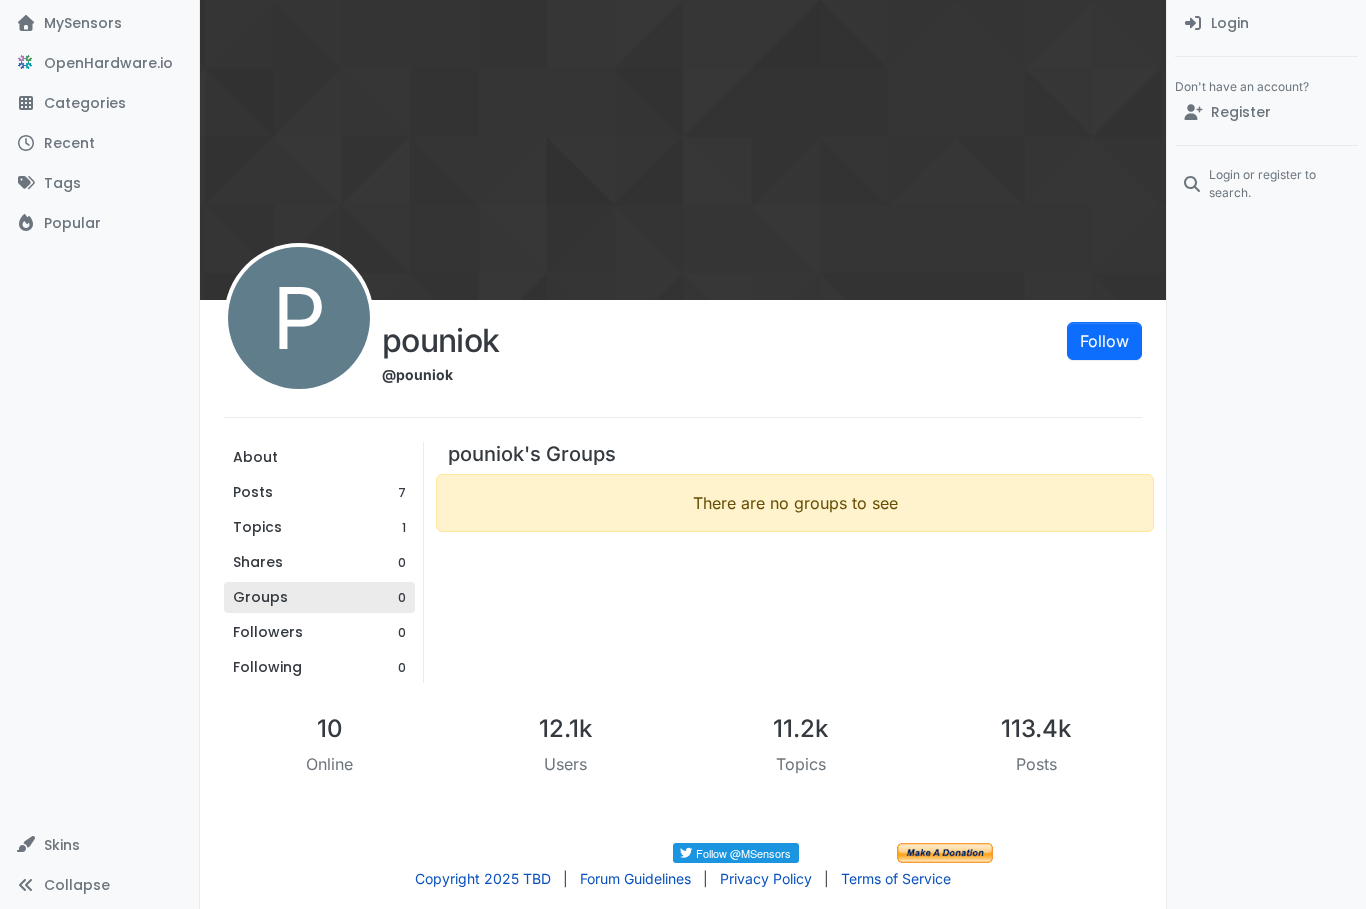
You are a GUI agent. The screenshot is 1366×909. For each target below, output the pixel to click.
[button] (99, 845)
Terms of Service (896, 878)
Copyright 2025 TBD (483, 878)
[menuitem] (1266, 24)
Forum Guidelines (635, 878)
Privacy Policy (766, 878)
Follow (1104, 341)
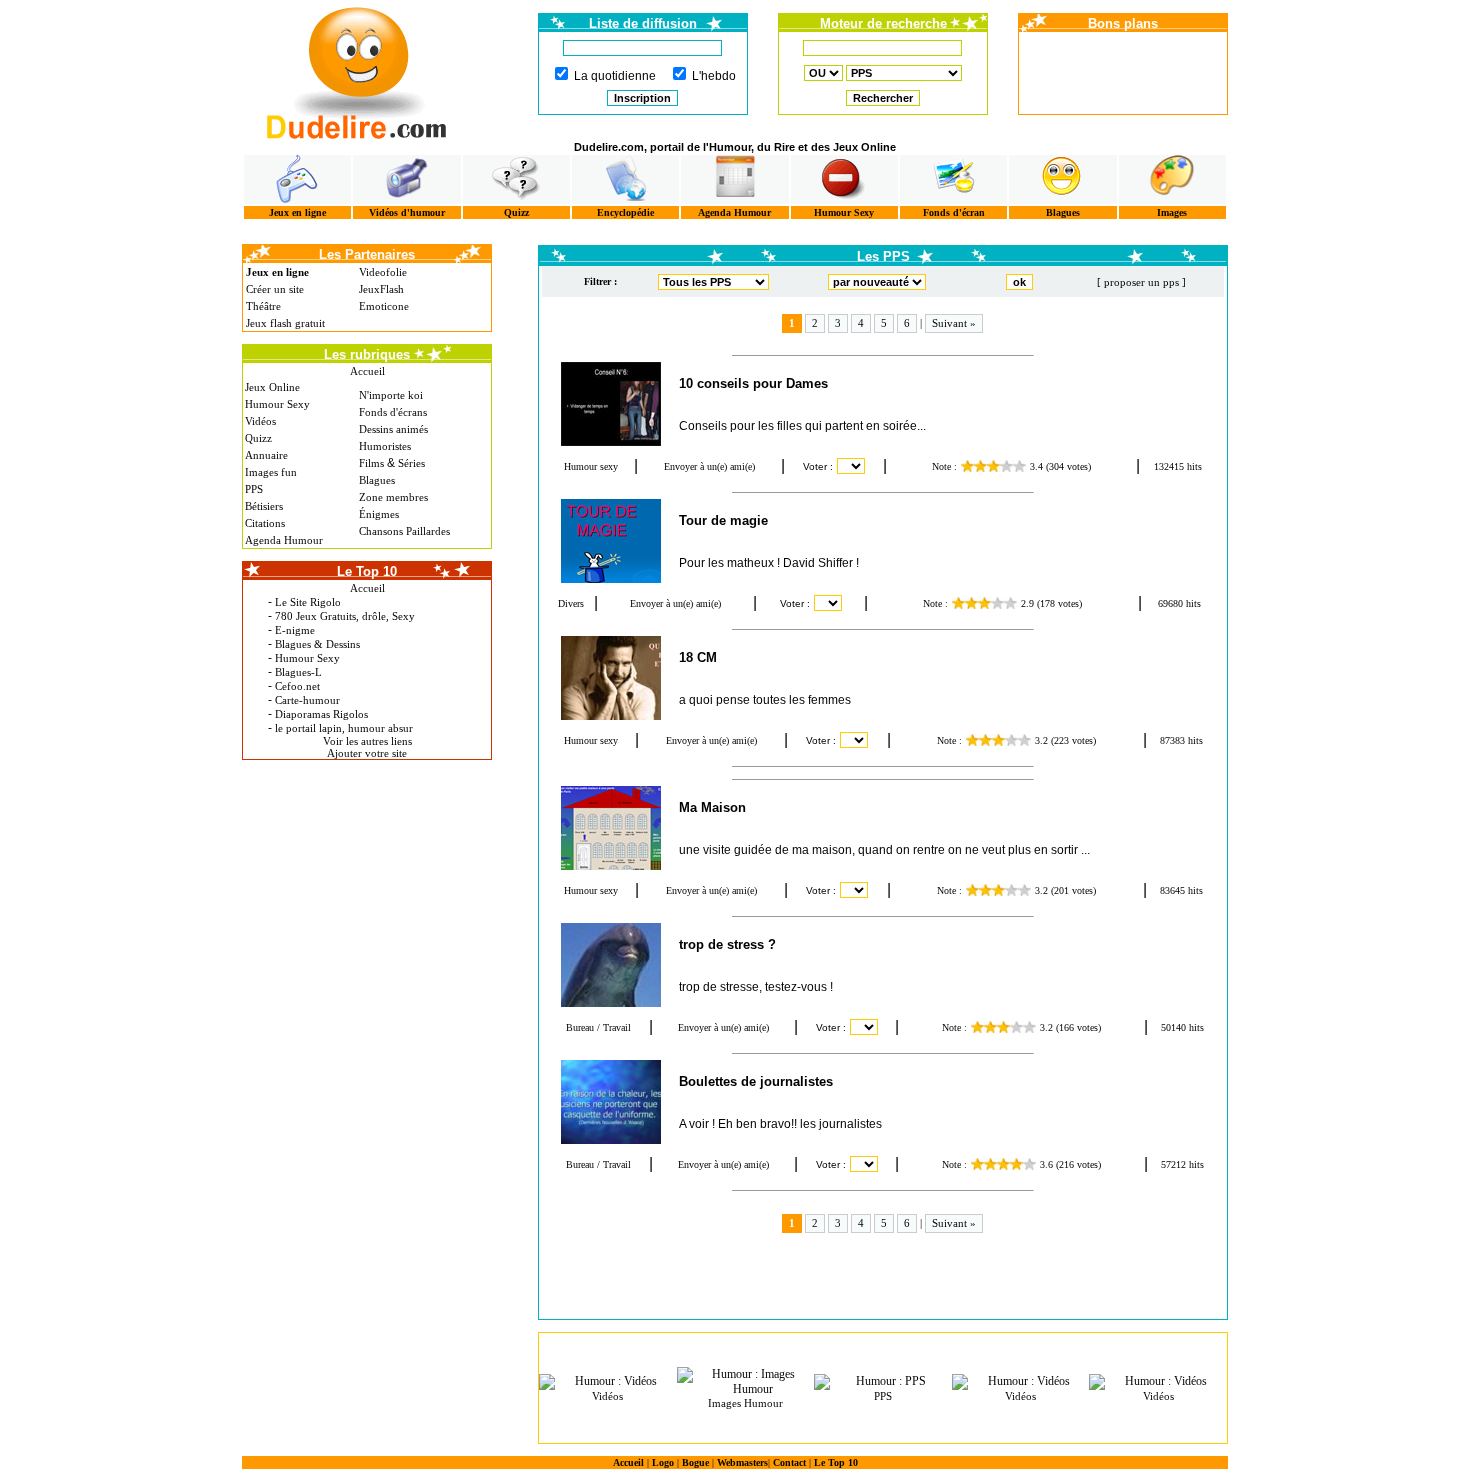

----

The response should be the lines from the one containing "Copyright 2025 TBD (483, 878)" through the final line of the records, reproduced exactly and with every picture left out.

Copyright 2025 TBD (483, 878)
[menuitem] (1266, 24)
Forum Guidelines (635, 878)
Privacy Policy (766, 878)
Follow (1104, 341)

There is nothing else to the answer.